Scientific classification
- Kingdom: Animalia
- Phylum: Chordata
- Class: Actinopterygii
- Order: Cypriniformes
- Family: Vaillantellidae
- Genus: Vaillantella
- Species: V. maassi
- Binomial name: Vaillantella maassi M. C. W. Weber & de Beaufort, 1912
- Synonyms: Vaillantella flavofasciata Tweedie, 1956

= Vaillantella maassi =

- Authority: M. C. W. Weber & de Beaufort, 1912
- Conservation status: LC
- Synonyms: Vaillantella flavofasciata Tweedie, 1956

Species of fish

Vaillantella maassi, the forktail loach, is a species of loach in the family Vaillantellidae, a monogeneric family with two other species, Vaillantella cinnamomea and Vaillantella euepiptera. They are from Southeast Asia.

==Description==
The genus Vaillantella is distinguished from all other loaches by its very long dorsal fin which has 59–73 rays and by its deeply forked caudal fin with a very elongated upper lobe. This species is distinguished from its congeners by the higher number of rays in the anal fin. It has an overall brown colour, Females are likely to be thicker bodied than males.

==Distribution==
Vaillantella maassi ranges from Indonesia in Kalimantan and Sumatra and the Malay Peninsula as far north as the Tapi River basin and into southeastern Thailand.

==Habitat and ecology==
Vaillantella maassi is found in the shallows at the margins of forest streams, often in streams originating in peat which contain "black water" although it can also occur in clear to turbid waters, with varying levels of tannin staining. The preferred habitat is normally shaded by the marginal vegetation and the forest canopy above. The water in these streams is usually low in dissolved minerals and can be quite acidic with a pH measured as low as 3.0 or 4.0 due to the level of tannins and acids released by the decomposition of plant matter. The substrates preferred are usually soft, such as sand, mud or peat and the loaches normally prefer to hide among piles of leaf litter. The currents in the streams this species occur in can be quite fast during the rainy season and where they are at higher altitude. Where they are sympatric with Vaillantella euepiptera, V. maassi appears to be restricted to higher altitude habitats than its congener.

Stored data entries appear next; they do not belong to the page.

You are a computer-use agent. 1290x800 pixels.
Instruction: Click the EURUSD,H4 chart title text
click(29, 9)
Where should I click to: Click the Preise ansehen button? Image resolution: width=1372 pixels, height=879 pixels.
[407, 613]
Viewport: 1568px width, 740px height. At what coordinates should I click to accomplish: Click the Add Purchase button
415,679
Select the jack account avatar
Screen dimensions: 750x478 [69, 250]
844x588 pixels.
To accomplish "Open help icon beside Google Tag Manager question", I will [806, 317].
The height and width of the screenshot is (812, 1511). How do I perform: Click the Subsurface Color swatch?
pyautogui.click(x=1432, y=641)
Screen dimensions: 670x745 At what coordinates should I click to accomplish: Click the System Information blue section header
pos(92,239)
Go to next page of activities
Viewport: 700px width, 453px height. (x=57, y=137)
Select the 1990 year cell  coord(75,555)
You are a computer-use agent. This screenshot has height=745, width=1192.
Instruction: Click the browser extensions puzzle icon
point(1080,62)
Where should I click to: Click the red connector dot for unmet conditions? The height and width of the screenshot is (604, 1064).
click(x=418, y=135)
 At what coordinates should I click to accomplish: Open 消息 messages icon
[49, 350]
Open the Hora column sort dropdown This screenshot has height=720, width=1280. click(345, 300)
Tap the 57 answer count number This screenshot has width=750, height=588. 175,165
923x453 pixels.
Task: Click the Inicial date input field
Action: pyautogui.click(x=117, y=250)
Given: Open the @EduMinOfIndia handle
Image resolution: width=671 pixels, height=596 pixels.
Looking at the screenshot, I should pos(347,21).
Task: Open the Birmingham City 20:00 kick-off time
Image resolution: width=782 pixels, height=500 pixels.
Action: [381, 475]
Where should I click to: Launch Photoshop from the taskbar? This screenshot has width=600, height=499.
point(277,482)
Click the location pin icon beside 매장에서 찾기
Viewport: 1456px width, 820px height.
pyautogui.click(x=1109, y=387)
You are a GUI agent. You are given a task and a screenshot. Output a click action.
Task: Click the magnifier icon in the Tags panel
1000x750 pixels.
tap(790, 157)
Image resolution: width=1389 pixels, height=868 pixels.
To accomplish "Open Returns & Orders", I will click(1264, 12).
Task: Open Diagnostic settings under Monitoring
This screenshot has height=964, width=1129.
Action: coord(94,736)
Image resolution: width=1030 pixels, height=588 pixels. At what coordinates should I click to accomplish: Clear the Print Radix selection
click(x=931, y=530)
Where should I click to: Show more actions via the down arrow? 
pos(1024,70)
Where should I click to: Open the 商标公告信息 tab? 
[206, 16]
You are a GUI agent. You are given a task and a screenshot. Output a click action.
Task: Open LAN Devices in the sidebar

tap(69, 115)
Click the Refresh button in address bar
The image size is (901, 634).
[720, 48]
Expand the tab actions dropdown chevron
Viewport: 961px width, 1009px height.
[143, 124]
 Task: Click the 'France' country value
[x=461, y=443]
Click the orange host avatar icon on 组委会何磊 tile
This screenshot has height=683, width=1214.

It is a predatory species which hunts for insects, small crustaceans and other small invertebrates in the substrate. It is also known to take small fish and fish fry. They are territorial and the territory appears to be centred on a selected hiding place. Other than this very little is known about the behaviour of this species in the wild.

==Taxonomy and naming==
Vaillantella maassi was described by the German-Dutch zoologist M. C. W. Weber and the Dutch biologist de Beaufort in 1912. The type (biology) was collected from the Kampar Kiri on Gunung Sahilan in central Sumatra in what was then the Dutch East Indies. The generic name honours Léon Vaillant, in an affectionate diminutive form by suffixing ella to his name, an ichthyologist at the Muséum national d'Histoire naturelle for his interest in and contribution to the knowledge of the fish of the East Indies. The specific name honours the German anthropologist Alfred Maass, the leader of an expedition to Sumatra which collected the type specimen.